LncNAT11-GbMYB11-GbF3'H/GbFLS module mediates flavonol biosynthesis to regulate salt stress tolerance in Ginkgo biloba.

Flavonols are important secondary metabolites that enable plants to resist environmental stresses. Although MYB regulation of flavonol biosynthesis has been well studied, the lncRNA-MYB networks involved in regulating flavonol biosynthesis remain unknown. Ginkgo biloba is rich in flavonols, which are the most important medicinal components. Based on multi-omics data and phylogenetic trees, we identified GbMYB11 as a potential key transcription factor regulating flavonol biosynthesis.

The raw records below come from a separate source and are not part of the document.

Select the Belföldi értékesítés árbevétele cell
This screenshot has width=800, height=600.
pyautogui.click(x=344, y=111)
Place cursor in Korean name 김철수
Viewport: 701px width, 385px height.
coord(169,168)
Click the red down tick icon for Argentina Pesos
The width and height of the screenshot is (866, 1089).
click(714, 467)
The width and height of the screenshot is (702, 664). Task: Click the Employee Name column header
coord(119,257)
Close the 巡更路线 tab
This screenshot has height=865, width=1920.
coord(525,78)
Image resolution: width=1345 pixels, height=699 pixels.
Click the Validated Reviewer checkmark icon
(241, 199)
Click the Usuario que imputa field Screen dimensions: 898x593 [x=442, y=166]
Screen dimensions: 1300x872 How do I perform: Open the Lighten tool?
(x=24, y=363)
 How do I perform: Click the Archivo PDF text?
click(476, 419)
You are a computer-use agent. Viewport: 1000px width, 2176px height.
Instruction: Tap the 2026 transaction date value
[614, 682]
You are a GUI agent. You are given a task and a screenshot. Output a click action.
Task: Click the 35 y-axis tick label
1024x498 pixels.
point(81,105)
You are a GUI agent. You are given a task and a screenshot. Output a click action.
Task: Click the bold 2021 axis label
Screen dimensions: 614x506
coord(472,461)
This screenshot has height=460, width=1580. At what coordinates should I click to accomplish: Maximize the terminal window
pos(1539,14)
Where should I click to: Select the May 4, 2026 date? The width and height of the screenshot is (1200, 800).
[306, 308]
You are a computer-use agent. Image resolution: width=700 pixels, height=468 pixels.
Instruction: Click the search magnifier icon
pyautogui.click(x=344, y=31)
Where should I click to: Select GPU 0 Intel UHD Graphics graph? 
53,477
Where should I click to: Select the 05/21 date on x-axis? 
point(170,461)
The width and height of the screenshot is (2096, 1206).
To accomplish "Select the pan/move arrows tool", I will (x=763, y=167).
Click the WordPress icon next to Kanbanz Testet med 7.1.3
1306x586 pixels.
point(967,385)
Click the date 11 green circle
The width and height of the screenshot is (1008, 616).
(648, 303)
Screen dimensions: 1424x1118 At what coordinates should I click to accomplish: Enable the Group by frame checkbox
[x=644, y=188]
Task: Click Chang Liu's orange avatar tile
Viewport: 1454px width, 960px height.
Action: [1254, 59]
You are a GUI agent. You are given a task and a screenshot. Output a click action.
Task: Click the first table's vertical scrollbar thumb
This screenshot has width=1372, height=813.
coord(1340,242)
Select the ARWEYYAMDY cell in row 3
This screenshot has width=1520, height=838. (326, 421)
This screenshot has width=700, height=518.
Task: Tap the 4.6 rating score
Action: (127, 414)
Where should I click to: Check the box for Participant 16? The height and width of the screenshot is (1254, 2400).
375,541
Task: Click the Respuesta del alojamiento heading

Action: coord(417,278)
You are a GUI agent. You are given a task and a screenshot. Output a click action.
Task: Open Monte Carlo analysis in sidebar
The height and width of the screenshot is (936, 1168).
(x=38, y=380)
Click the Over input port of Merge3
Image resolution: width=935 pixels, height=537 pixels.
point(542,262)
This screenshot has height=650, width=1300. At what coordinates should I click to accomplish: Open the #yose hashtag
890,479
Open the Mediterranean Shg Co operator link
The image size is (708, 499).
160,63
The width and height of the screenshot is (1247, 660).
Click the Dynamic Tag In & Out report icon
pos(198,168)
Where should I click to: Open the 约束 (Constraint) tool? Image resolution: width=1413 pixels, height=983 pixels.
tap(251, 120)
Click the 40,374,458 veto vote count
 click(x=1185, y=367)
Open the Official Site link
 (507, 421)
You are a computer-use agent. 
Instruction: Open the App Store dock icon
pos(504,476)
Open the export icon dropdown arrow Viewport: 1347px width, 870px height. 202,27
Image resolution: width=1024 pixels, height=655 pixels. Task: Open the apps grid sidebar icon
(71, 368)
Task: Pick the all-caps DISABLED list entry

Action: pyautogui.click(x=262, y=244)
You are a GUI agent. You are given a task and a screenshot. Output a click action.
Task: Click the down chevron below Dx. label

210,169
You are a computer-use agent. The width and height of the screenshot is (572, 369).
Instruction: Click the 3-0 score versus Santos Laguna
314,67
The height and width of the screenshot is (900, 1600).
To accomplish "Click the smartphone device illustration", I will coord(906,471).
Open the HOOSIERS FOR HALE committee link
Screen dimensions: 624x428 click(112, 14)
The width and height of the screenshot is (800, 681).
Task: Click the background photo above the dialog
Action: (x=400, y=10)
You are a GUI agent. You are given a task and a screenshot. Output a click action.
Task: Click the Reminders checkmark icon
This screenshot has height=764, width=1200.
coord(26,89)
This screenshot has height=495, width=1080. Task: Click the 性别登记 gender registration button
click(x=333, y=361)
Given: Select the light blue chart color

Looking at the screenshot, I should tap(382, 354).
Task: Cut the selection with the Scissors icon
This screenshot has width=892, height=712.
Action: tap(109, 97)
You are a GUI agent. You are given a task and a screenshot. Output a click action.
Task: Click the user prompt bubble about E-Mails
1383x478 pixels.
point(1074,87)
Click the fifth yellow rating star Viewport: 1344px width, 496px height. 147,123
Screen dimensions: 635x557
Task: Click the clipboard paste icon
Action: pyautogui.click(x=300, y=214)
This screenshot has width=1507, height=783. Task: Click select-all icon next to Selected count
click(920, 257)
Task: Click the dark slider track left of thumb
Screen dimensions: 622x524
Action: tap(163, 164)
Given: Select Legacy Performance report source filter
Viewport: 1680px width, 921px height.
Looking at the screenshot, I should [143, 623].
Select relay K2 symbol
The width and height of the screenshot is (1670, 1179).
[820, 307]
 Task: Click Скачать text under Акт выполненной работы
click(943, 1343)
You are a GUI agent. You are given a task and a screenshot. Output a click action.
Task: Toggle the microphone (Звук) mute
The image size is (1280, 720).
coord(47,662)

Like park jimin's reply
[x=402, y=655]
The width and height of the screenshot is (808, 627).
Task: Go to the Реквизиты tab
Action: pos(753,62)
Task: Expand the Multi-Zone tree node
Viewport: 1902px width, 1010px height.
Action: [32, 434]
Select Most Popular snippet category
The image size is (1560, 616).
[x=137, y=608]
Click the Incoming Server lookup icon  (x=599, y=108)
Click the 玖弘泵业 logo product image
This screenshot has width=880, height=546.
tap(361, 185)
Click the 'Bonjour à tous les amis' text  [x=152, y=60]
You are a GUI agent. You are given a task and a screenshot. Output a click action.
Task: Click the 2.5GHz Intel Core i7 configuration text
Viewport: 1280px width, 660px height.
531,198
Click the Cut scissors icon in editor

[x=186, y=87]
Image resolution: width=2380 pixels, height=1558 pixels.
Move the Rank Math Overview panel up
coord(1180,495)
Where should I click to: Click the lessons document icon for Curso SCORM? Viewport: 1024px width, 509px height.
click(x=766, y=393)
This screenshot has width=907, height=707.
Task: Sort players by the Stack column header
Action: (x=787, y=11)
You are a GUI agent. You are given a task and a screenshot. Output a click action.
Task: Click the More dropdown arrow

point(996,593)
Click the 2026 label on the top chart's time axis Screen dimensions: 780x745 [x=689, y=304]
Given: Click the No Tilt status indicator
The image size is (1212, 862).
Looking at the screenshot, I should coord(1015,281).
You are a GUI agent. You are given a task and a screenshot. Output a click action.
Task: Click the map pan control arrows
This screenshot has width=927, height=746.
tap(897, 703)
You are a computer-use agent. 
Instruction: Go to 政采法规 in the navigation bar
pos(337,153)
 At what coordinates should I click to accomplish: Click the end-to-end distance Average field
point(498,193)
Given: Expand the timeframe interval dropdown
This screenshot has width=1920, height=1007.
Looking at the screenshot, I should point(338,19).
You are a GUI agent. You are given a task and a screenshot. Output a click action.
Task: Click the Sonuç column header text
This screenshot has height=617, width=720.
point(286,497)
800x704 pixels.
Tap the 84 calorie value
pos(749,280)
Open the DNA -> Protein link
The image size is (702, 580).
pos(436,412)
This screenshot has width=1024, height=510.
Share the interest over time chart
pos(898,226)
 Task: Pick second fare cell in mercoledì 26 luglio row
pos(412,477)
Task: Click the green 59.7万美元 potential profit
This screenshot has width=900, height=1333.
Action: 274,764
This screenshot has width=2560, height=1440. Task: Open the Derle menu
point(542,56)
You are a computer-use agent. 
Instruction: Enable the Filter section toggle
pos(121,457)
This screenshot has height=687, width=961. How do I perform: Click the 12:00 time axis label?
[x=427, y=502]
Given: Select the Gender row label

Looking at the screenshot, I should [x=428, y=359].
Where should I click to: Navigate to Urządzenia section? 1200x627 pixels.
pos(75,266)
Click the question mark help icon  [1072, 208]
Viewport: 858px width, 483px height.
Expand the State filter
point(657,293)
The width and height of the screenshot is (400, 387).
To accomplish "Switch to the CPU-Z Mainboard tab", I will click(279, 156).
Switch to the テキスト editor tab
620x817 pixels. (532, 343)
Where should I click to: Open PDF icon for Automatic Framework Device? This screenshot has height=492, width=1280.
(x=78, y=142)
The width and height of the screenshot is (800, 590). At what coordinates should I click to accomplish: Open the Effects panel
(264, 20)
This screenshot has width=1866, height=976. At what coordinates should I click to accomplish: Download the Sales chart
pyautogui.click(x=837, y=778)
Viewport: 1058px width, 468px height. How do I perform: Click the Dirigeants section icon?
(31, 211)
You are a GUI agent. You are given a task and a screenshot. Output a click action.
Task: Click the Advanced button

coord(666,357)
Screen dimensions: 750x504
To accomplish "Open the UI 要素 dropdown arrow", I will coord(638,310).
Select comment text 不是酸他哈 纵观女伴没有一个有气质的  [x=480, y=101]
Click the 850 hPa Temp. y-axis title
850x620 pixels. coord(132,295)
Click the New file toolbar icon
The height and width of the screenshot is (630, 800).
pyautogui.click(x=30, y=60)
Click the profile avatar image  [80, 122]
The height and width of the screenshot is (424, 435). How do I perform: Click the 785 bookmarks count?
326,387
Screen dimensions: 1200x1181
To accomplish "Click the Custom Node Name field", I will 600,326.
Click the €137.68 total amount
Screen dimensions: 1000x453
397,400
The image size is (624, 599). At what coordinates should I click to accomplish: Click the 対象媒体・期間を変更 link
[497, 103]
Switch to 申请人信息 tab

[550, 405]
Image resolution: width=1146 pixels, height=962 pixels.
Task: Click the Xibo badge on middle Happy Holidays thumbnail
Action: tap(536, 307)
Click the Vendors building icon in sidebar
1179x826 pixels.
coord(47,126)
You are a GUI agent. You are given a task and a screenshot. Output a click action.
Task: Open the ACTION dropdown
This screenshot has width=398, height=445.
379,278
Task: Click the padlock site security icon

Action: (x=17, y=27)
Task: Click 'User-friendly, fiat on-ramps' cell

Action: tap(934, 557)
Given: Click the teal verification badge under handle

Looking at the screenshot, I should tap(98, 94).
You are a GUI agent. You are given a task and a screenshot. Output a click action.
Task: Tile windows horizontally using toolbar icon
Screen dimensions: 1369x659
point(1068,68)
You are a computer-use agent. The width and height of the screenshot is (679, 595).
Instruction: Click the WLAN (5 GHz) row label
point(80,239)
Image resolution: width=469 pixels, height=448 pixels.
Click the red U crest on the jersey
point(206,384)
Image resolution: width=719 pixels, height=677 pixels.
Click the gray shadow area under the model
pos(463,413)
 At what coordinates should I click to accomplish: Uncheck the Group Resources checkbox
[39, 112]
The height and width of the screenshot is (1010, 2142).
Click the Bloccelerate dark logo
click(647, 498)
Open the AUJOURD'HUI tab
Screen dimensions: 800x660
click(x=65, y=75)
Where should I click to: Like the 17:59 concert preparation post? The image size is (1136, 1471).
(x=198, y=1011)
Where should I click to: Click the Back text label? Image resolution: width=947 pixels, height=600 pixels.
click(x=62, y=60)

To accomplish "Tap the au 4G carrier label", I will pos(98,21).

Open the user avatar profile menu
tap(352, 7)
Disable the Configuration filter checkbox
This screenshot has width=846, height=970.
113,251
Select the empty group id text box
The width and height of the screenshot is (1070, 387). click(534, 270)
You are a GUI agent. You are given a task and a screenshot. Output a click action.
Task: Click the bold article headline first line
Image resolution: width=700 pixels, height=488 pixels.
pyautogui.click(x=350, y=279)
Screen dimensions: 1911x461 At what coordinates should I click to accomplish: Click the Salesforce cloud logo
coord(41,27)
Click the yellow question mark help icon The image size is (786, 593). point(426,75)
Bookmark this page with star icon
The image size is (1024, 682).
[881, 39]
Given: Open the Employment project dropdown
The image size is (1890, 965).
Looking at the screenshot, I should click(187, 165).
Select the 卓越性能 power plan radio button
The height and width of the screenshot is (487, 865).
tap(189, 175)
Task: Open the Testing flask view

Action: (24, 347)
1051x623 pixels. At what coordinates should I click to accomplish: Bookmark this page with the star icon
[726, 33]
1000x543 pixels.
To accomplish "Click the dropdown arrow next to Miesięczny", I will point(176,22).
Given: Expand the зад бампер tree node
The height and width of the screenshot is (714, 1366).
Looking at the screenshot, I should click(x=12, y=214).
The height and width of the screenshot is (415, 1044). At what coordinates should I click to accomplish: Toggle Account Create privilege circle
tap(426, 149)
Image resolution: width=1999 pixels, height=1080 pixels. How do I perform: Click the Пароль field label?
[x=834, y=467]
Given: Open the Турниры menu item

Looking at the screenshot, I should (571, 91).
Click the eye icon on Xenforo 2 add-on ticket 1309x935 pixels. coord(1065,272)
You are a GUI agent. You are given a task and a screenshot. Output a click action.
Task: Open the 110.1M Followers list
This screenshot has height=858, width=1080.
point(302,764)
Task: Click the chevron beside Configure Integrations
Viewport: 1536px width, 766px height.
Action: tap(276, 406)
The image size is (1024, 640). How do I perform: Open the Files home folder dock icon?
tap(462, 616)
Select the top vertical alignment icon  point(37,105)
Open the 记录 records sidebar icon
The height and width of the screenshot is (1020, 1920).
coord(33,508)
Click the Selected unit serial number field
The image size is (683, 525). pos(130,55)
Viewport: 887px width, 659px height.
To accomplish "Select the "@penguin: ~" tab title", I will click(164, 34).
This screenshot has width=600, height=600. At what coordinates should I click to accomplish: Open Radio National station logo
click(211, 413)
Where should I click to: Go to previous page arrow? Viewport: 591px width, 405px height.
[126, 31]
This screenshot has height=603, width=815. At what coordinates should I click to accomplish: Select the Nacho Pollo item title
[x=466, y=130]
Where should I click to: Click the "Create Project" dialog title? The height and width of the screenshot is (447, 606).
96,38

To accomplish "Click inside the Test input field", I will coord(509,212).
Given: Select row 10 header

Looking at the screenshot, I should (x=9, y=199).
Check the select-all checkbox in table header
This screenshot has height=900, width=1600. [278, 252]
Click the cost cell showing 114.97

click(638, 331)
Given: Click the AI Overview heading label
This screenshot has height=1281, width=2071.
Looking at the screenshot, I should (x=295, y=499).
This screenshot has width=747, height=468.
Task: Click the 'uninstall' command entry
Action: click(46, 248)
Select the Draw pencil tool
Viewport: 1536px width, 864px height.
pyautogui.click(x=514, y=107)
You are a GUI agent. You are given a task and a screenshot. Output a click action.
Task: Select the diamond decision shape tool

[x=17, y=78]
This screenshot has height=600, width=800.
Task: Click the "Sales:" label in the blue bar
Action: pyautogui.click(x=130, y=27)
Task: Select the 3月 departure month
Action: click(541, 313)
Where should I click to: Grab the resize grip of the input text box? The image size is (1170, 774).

Overexpression and VIGS experiments confirmed that GbMYB11 acts as a pivotal positive regulator in flavonol biosynthesis. In the transcriptome of calli overexpressing GbMYB11, we identified significant upregulation of GbF3'H and GbFLS in the flavonol biosynthetic pathway. Yeast one-hybrid and dual-luciferase assays demonstrated that GbMYB11 enhances the expression of GbF3'H and GbFLS by binding to their promoters. Interestingly, we identified LncNAT11, an antisense lncRNA complement to GbMYB11, which negatively regulates flavonol biosynthesis by repressing the expression of GbMYB11. Consequently, we established the LncNAT11-GbMYB11-GbF3'H/GbFLS module as a critical regulator of flavonol biosynthesis in G. biloba, and further elucidated that this module can mitigate the accumulation of reactive oxygen species by modulating flavonol biosynthesis during salt stress. These findings unveil a novel mechanism underlying flavonol biosynthesis and a lncRNA-MYB mediated salt stress tolerance strategy in plants.